Ursula K. Le Guin on Racism, Anarchy & Writing

Euan Monaghan (LitHub) talks to the American writer, in an interview originally published in Structo Magazine
Ursula K. Le Guin, by taros
It’s not hard to see why Ursula K. Le Guin is best known for her early novels. In the space of six years came A Wizard of Earthsea (1968), The Left Hand of Darkness (1969), The Lathe of Heaven (1971) and The Dispossessed (1974). These books and many others—including Lavinia (2008), an astonishing take on Virgil’s Aeneid—have been a steady influence on authors of the imagination, notably Neil Gaiman, Terry Pratchett, David Mitchell, Salman Rushdie and Zadie Smith, who said that “Le Guin writes as well as any non-‘genre’ writer alive.” We talked at Le Guin’s home in Portland, Oregon.

Euan Monaghan: Lavinia was your most recent novel. It’s an interesting book to come at this point in your career. I’m interested to know how it came about.

Ursula Le Guin: I’m not sure how it came about. Okay: I’m reading the Aeneid in Latin very, very, very slowly, with my high school Latin revived as best as I could; sort of chewing my way through. On about the third page of [Lavinia], Lavinia begins talking—“I don’t know who I am. I know who I was,” you know? That paragraph just came and I wrote it down. Like Joan of Arc, I’m hearing voices! I knew who it was, but not quite what was going on—she just went on telling me things, so, okay, I know I’m getting one of these dictated books. It has happened before, but not quite in this way. I was deeply engaged with Virgil, and, of course, Virgil himself is a character in the book. It was a very odd experience. I wasn’t choosing the way as an author, I was taking dictation, as it were—finding the story as it happened. More and more I realize that in my writing I just find out what happens next. It’s an exploration. I’m not following a mapped road; I’m following a road but I don’t always know where it goes. Except that, of course, I tried not to deny anything that Virgil says—except the color of her hair. I just couldn’t see a southern Italian girl being a blue eyed blonde. It just wouldn’t wash!
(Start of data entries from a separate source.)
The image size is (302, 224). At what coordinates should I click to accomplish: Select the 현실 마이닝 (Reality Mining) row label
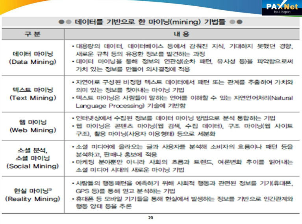click(x=33, y=194)
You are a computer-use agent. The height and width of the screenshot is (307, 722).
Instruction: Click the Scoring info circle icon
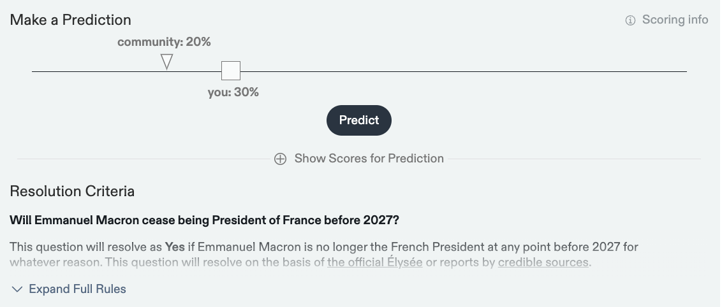pyautogui.click(x=630, y=20)
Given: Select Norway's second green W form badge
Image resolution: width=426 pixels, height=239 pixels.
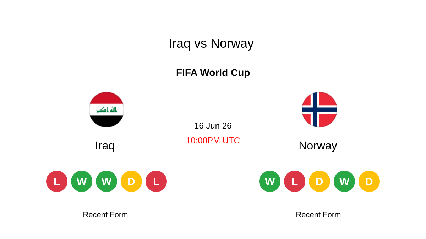Looking at the screenshot, I should tap(344, 181).
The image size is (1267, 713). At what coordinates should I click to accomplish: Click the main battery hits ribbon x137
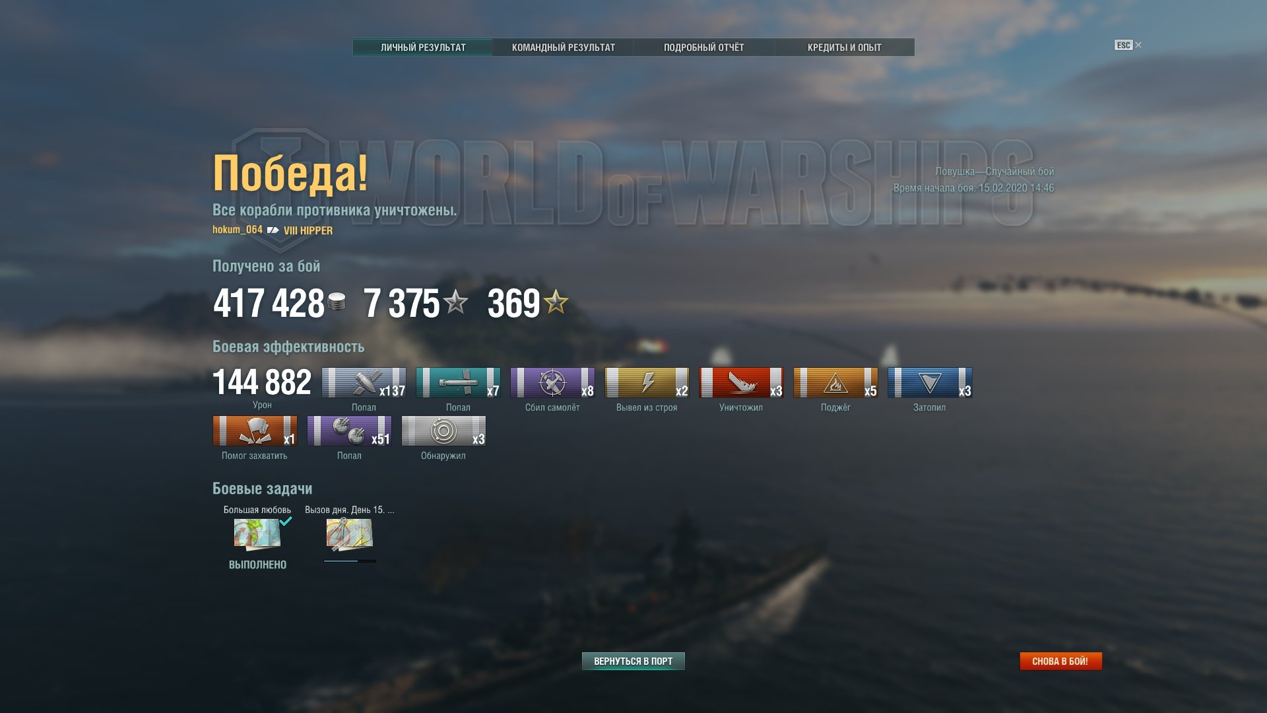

EM: You said it’s happened before.

UG: The first book I felt had been dictated was Very Far Away from Anywhere Else. Owen just began to talk in my ear. And of course it’s first-person. It’s a voice narrating to me in a speaking tone. And again, I found out what was going on in that book as it went on. [Pause] I don’t want to seem totally irresponsible. [Laughs] I do exert some control, and there’s re-writing and so on, but still. I feel that one either accepts a gift like this or not, and I accepted it, and I was very grateful for it, because I really didn’t–it was the first time in my life that I felt that there wasn’t another novel pending. And since Lavinia I do not feel like there is another novel pending, and I know that I don’t have the energy, the stamina, to write a novel now. I wish I did, but I don’t.

EM: Does there have to be a routine when it’s a novel? An expenditure of energy over a given time?

UG: It’s a huge expenditure of energy, and it has to be more or less regular. Pretty much go up every morning and write some. Or you’re thinking about it all the time… all the time, subliminally. If you look, it’s up there going round and round. [Laughs] And it takes physical stamina to write a novel. A short story you can wear yourself out in a few hours and sometimes you can get it down, but a novel is a commitment of weeks and months of hard work. I love doing it, it’s the best work in the world, but you’ve gotta have the stuff, and in my mid-80s I don’t.

EM: I know people in their 20s who say the same.

UG: It’s kind of scary to undertake.

EM: I read Very Far Away from Anywhere Else again on the train over. I hadn’t read it in years, but it still felt very… true, I suppose. It was nice to read it again.

UG: That book is nearly 40 years old, so it might seem terribly old fashioned to kids now, but it seems to just wear along.

EM: I didn’t know, when I first read it, when it had been written. I don’t think there’s anything in the book that tells you.

UG: I tried not to do models of cars and things like that.

EM: Right. I think the car cost three thousand dollars or something like that.

UG: [Laughs] That’s it. What!?

EM: And that was the only thing that made me think–

UG: And there are no electronics. So many teenagers cannot imagine life without.